95%
Escrito por Williams Caballero | @wcaballerolopez   
Martes, 20 de Octubre de 2020 00:00

altDe acuerdo con los más recientes estudios independientes, actualmente la pobreza en Venezuela ronda el 95% de la población.

Aquí solo un puñado de personas se salvan de la hecatombe de un sistema que arrasó con todo.

A pesar que Venezuela administró desde 1999 hasta digamos 2016, la bonanza petrolera más grande de todos los tiempos, con un ingreso de casi 100$ por barril de crudo, en este momento encabezamos los estándares más alarmantes de pobreza y desnutrición.

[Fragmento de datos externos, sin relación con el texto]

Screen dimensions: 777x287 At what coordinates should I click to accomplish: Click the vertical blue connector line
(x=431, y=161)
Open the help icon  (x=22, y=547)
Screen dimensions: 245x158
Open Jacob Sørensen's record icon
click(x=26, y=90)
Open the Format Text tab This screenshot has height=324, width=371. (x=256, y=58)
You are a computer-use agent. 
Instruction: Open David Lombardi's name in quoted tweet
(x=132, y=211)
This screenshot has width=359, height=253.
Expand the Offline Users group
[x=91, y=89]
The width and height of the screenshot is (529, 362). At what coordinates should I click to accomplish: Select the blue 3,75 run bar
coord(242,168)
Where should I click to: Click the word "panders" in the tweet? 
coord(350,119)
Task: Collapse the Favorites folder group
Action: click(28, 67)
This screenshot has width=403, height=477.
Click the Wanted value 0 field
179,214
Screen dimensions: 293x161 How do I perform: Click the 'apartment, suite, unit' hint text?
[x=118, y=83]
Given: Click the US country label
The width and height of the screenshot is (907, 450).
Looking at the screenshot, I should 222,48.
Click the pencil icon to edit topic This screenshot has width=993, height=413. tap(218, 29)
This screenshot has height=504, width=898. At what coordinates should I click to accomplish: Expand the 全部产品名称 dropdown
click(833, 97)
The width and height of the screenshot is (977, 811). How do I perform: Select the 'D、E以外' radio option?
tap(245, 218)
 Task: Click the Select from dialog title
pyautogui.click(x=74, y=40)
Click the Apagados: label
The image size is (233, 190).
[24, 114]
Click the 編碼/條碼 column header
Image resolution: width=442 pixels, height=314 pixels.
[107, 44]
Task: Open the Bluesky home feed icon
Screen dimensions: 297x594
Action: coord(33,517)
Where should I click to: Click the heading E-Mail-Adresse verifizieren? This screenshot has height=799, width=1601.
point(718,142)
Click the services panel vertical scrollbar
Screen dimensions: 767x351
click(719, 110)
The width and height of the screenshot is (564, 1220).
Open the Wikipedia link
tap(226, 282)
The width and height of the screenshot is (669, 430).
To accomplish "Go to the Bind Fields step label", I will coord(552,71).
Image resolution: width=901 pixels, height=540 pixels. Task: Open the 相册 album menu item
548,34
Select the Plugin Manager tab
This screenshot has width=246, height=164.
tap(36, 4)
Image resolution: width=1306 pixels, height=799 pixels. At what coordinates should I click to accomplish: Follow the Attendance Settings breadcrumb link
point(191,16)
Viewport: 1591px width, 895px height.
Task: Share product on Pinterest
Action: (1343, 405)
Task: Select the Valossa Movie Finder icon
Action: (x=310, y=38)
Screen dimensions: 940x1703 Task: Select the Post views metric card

Esos miles de millones de dólares terminaron sumergidos en el mar del clientelismo y en el océano de la corrupción; miles y miles de millones se encuentran en cuentas bancarias en paraísos fiscales, millones y millones de dólares se perdieron en aquella política de "Don Regalón" que protagonizó el finado.

Lo cierto es que durante tanto tiempo y con tanta plata, quienes aún ocupan el Palacio de Miraflores no pudieron renovar la estructura física del país, no invirtieron en escuelas u hospitales, no renovaron o mejoraron nuestras ciudades, no.

Todo se lo quedaron. Y hoy solo queda una población empobrecida y envejecida. Hoy solo queda una nación enflaquecida y enferma, una sociedad presa de la angustia de cómo sobrevivir el día de mañana; este es el verdadero legado del “comandante”.

Me detengo y recuerdo cuando el difunto criticaba los índices de pobreza en las gestiones de Caldera, Carlos Andrés Pérez o Jaime Lusinchi; me acuerdo cuando él mismo proponía un acto de desobediencia popular en contra del hambre y de la miseria. Bueno, qué cosas tiene la vida, aquellas palabras tienen más vigencias ahora que antes, describen más la difícil realidad actual que la vivida en otros gobiernos.

Como dice el dicho “éramos felices y no lo sabíamos”, en aquellos días el trabajador comía tres veces al día – y hasta se lanzaba su merienda a media tarde – en aquellos días cuando alguien veía a un amigo con un plato desbordante de comida le decías “ajá, comes como obrero”, pues en esos días quienes trabajaban en construcciones se metían su “buena papa”.

En los hogares venezolanos no faltaba el queso, la mantequilla, la harina precocida, los huevos; en ese tiempo, los sábados o domingo – en la casa del menos pintado – se organizaba una partida de dominó o truco con su respectiva parrilla o sancocho.

¿Éramos pobres? Tal vez lo éramos, pero con comida, con esperanzas, con trabajo. En ese tiempo el que menos poseía agarraba su carrito y se iba con su mujer y muchachos a la playa o al río. Sin duda era otra Venezuela.

Decían – los periódicos de la época y lo repetían los opositores de entonces – que el país tenía un 70% de pobreza, pero la gente comía bien. Y no me vengan con el cuento de que los venezolanos comíamos perrarina porque siempre la comida de perros fue más costosa que un kilo de carne.

A finales de los 90, con un precio del petróleo a 7$ por barrio comíamos bien y bastante, ahora después de la bicoca petrolera de los últimos años y gracias a la gerencia de la revolución, millones de venezolanos pasan hambre, la desnutrición avanza y millones de connacionales emigraron fuera del país.

Gracias a este modelo, ahora sí pasamos necesidad y de la buena ¿o no lo creen así?